Internal linking strategy in SEO Fundamentals - Time & Space Complexity
When building an internal linking strategy, it's important to understand how the number of links affects website navigation speed and search engine crawling.
We want to know how the effort or cost grows as the number of pages and links increases.
Analyze the time complexity of the following simplified internal linking process.
// For each page on the site
for each page in website:
// For each link on the page
for each link in page:
// Search engine crawler visits linked page
visit(linked_page)
// This simulates crawling all internal links
This code simulates a search engine crawler visiting every linked page from each page on the website.
Look at what repeats in this process.
- Primary operation: Visiting linked pages from each page.

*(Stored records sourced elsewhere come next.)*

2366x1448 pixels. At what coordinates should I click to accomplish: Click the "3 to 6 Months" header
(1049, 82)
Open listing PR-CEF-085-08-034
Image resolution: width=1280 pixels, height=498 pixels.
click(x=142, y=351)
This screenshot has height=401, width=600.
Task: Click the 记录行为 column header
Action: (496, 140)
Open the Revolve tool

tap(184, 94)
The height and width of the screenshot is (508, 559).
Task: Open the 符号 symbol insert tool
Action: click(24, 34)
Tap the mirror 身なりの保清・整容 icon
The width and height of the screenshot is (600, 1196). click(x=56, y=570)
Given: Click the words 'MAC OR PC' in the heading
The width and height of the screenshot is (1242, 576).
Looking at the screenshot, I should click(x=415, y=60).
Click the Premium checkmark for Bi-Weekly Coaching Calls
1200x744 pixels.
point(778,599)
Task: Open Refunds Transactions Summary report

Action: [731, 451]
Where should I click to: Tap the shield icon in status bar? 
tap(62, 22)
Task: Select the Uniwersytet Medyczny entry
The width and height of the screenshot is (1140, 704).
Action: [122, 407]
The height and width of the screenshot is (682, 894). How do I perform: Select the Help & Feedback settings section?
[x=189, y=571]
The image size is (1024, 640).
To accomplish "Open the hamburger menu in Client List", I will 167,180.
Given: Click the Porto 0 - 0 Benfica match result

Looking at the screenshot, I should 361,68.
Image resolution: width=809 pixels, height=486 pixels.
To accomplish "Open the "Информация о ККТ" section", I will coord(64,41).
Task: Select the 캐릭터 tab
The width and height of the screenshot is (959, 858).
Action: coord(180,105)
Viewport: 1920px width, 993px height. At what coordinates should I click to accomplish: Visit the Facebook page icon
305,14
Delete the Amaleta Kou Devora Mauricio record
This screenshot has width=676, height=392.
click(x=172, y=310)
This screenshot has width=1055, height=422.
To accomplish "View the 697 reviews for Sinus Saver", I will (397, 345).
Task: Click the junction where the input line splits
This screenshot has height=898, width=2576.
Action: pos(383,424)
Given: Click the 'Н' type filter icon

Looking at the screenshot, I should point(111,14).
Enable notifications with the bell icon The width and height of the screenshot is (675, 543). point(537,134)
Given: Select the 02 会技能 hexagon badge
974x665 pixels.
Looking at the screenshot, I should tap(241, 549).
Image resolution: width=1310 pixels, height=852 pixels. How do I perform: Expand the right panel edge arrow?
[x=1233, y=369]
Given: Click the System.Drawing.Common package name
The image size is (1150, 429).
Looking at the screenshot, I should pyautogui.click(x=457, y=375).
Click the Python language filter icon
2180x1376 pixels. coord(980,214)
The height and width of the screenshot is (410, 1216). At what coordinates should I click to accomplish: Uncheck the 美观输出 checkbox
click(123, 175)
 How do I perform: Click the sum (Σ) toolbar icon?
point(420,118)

- How many times: For every page, it visits all links on that page.
As the number of pages and links grows, the total visits increase roughly by multiplying pages and links per page.
| Input Size (pages) | Approx. Operations (visits) |
|---|---|
| 10 pages, 5 links each | 50 visits |
| 100 pages, 5 links each | 500 visits |
| 1000 pages, 5 links each | 5000 visits |
Pattern observation: The total visits grow proportionally to the number of pages times the average links per page.
Time Complexity: O(n * m)
This means the effort grows in proportion to the number of pages (n) multiplied by the number of links per page (m).
[X] Wrong: "Adding more links on a page does not affect crawling time much."
[OK] Correct: Each additional link means more pages to visit, so the total work grows with the number of links.
Understanding how internal linking affects crawling effort helps you design websites that are easy to navigate and efficient for search engines to index.
"What if the number of links per page varies widely instead of being constant? How would that affect the time complexity?"